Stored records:
'''
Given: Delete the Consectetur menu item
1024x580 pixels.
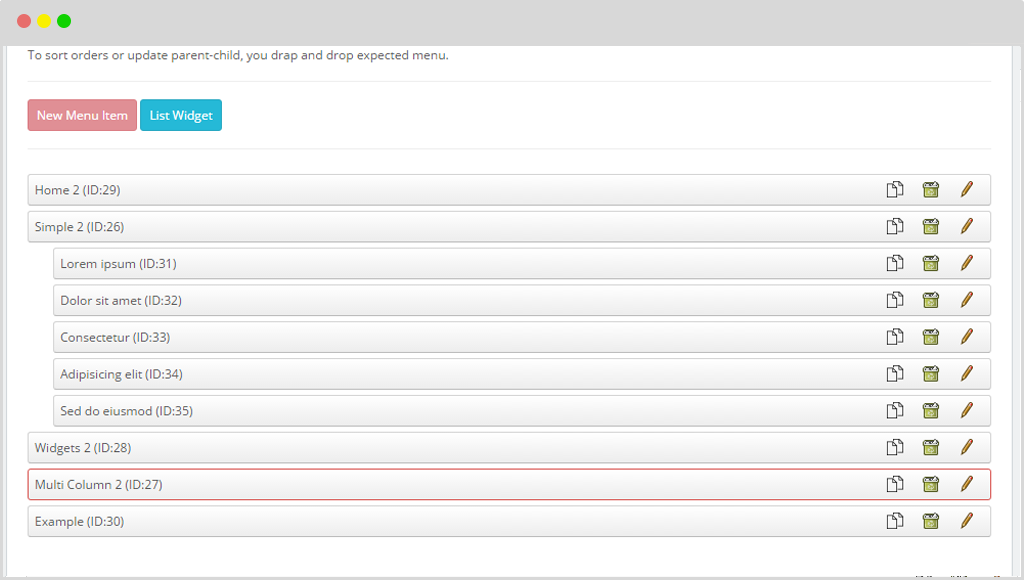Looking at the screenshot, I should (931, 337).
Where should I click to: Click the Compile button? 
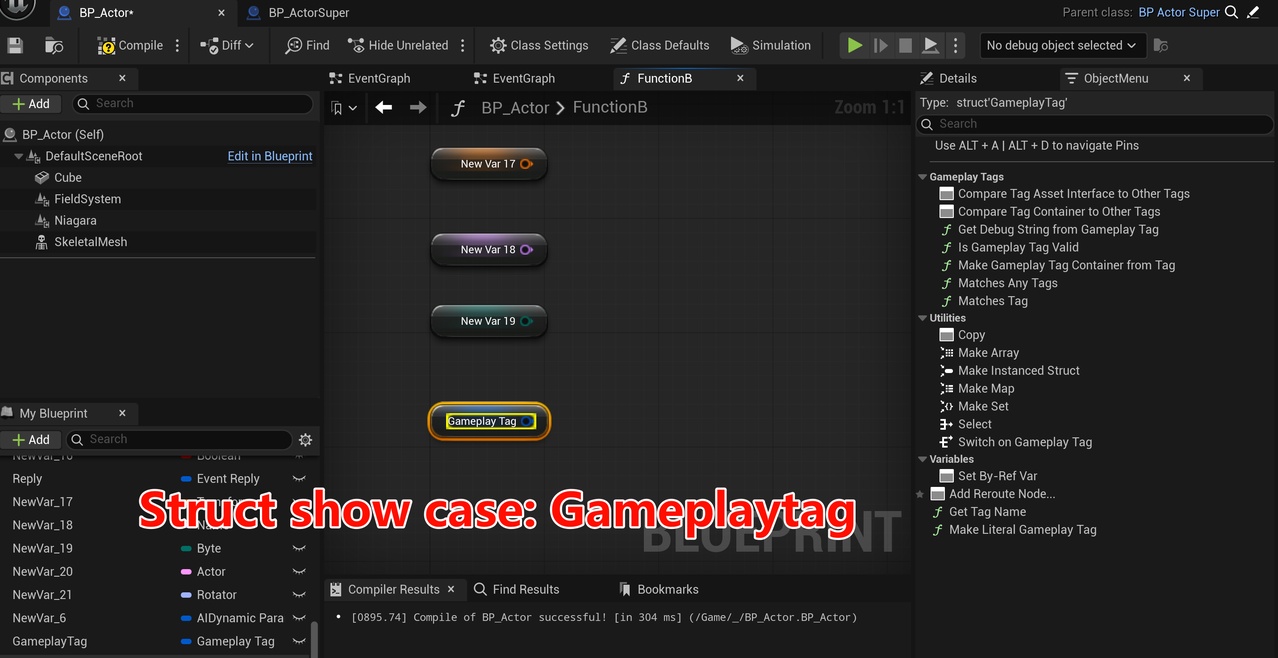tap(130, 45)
'''
WHAT THE TASK ASKS:
Leave out the pictures and copy every record above exactly.

SOLUTION TO THIS PROBLEM:
Given: Delete the Consectetur menu item
1024x580 pixels.
Looking at the screenshot, I should (931, 337).
Where should I click to: Click the Compile button? 
tap(130, 45)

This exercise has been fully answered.